WORK TO COMPLETE >> How many lines of the data contain the string "Instruction", with case counting? Reply with the number alone.

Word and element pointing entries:
########################################

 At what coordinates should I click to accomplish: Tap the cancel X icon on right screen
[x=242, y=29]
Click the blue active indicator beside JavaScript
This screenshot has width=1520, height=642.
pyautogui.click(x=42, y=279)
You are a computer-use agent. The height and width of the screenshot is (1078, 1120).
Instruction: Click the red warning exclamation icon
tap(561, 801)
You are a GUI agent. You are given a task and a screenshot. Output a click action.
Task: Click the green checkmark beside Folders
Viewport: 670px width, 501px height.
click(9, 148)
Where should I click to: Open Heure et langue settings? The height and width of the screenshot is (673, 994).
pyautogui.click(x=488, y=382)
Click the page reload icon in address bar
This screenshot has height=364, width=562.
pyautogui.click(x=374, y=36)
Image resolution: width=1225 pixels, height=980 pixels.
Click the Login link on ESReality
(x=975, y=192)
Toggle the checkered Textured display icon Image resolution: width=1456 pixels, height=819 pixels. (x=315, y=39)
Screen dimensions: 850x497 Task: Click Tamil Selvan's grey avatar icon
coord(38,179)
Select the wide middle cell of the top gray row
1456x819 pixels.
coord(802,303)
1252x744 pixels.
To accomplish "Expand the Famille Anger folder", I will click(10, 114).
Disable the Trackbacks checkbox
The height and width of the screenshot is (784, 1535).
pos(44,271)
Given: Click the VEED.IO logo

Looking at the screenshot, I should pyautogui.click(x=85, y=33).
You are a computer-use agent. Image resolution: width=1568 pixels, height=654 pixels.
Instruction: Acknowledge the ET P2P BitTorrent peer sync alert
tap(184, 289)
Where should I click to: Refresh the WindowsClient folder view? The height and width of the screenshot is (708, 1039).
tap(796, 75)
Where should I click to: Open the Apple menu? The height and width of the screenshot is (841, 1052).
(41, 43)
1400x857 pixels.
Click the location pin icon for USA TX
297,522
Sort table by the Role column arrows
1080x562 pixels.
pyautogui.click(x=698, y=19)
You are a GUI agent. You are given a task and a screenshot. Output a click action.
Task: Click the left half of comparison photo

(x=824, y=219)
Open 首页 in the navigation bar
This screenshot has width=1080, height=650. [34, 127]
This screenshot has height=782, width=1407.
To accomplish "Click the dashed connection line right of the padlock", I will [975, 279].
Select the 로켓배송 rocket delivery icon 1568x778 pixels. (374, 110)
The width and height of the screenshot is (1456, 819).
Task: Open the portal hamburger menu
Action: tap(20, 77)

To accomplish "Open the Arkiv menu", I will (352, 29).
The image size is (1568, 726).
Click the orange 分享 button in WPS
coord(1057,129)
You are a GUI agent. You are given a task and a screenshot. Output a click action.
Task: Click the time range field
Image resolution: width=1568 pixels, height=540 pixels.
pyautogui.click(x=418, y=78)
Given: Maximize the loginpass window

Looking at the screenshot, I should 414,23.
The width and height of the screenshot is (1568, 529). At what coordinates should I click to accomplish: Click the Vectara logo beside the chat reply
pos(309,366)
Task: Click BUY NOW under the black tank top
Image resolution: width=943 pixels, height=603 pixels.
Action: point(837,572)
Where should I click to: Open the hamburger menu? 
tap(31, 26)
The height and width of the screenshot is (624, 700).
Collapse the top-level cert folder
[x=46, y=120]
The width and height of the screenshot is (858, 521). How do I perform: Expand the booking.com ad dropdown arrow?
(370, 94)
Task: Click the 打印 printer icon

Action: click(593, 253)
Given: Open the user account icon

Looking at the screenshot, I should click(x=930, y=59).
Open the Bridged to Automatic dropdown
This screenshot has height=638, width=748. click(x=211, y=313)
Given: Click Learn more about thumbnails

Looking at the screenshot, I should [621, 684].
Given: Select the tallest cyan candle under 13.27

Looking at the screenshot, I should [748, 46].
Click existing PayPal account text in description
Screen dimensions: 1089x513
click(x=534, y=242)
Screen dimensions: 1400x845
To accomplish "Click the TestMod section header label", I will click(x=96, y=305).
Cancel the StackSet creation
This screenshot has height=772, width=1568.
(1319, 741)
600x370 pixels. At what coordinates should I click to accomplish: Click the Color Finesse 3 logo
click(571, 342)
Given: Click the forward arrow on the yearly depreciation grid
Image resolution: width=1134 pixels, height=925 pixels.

########################################

CORRECT ANSWER >> 2